Identity matrix of n is the n×n square matrix with ones on the main diagonal and zeros elsewhere. An identity matrix is also called a unity matrix.

In the previous section, the leaving variable was determined from the right-hand side constant, which is divided by the coefficient of the entering variable. Here in the simplex tableau, the same process is done by a name called the minimum ratio test, which is given on the rightmost column. The minimum value means limiting the entering variable the most. The only possible leaving variables are s 1 and s 2, as Z is not a genuine basic variable. In fact, it only acts as one. Remember that the basic variable s 2 (row 3 for Eq. 2) does not limit x1. In the simplex tableau, this is implied by a negative coefficient in the pivotal column.

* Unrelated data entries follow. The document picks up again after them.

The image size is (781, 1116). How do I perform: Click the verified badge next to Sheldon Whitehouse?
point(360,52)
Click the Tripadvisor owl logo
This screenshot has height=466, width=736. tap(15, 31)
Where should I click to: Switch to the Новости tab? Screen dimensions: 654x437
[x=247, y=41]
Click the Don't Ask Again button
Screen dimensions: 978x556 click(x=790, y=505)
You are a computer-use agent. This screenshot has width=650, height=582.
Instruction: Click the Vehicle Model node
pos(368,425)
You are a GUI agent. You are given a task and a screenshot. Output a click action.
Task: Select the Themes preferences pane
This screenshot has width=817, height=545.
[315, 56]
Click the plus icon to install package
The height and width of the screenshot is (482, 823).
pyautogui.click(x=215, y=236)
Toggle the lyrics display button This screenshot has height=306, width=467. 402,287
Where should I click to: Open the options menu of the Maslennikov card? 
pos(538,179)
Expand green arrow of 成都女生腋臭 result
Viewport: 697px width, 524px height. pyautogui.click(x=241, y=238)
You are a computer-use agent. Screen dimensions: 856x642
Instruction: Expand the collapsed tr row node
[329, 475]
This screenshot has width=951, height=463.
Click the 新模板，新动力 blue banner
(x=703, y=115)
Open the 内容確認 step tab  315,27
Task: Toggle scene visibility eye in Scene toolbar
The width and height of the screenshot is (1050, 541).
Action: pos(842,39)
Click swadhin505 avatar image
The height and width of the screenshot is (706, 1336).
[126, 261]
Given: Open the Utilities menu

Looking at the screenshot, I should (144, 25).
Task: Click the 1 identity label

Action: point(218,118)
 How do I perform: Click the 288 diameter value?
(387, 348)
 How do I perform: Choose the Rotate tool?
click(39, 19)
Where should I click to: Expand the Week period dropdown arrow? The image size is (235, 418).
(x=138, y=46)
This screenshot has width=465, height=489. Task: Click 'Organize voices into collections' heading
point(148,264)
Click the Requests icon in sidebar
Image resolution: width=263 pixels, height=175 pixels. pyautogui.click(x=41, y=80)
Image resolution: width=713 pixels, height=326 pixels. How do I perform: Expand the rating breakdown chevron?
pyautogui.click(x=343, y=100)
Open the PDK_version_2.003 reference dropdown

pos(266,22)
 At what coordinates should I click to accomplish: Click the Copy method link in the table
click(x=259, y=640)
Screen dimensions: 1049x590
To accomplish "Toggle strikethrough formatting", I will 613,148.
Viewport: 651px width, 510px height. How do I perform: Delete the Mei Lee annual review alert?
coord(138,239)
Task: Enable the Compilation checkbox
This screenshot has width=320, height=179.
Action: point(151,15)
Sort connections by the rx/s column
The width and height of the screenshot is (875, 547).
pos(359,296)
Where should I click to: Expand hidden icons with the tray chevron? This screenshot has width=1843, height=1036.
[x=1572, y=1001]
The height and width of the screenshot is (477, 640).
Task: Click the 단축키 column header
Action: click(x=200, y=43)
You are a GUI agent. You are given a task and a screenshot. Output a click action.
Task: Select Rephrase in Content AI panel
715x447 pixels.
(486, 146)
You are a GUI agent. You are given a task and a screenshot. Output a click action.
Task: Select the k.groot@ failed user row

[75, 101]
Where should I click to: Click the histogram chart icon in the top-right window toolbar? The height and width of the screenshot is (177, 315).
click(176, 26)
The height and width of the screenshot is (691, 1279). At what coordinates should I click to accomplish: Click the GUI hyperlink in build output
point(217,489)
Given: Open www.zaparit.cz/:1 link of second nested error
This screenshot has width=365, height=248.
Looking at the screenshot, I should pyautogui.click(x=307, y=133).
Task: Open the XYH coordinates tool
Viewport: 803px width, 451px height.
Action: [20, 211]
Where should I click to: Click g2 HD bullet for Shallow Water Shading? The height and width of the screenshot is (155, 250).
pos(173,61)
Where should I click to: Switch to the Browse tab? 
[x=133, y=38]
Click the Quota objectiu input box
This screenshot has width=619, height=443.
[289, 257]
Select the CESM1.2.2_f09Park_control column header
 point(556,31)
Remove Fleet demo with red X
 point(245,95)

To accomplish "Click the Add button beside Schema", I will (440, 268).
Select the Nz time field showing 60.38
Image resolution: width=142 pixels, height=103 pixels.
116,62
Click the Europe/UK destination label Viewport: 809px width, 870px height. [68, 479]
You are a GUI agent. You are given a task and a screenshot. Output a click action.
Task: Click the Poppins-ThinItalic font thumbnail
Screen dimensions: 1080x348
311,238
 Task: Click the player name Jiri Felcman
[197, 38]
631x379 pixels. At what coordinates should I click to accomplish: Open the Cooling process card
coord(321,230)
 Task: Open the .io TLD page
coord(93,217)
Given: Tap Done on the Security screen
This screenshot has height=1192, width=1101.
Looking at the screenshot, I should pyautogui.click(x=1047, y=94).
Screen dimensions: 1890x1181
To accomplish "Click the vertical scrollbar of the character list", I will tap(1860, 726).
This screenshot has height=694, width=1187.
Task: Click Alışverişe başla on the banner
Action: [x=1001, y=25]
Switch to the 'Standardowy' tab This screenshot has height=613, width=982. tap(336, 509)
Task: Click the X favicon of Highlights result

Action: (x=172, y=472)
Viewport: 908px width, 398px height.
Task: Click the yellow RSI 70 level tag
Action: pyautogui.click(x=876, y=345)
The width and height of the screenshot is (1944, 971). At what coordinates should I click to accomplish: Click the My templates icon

Before moving forward, the steps of determining the pivotal row are given below: 1. Take each positive coefficient in the pivotal column. 2. Divide each of these into the right-hand side constant for the corresponding row. 3. Identify the row that has the minimum ratio. 4. Pivotal row is the row that is identified in the previous step. The simplex method requires that each equation must have only one basic variable that does not appear in other equations. In the simplex tableau, this condition is satisfied by elementary row operations to obtain the identity matrix for the new set of basic-variables. The first operation is always dividing the pivot row by the pivot number. The following are elementary row operations with this new pivot row in order to form an identity matrix in the coefficients column for the new basic-variables.

The specific operations for the simplex tableau in Table 5.6. are listed 1. Divide the pivot row by the pivot number 2. Add the new pivot row to row 3 (Eq. 2) 3. Add two times the new pivot row to row 1(Eq. 0). After these operations above, dashed-line frames under the coefficients columns of Z, x and s2 forms a 3×3 identity matrix.

The value at the intersection of the pivotal column and row is called the pivotal number. It is alternatively called as pivot number or pivot element.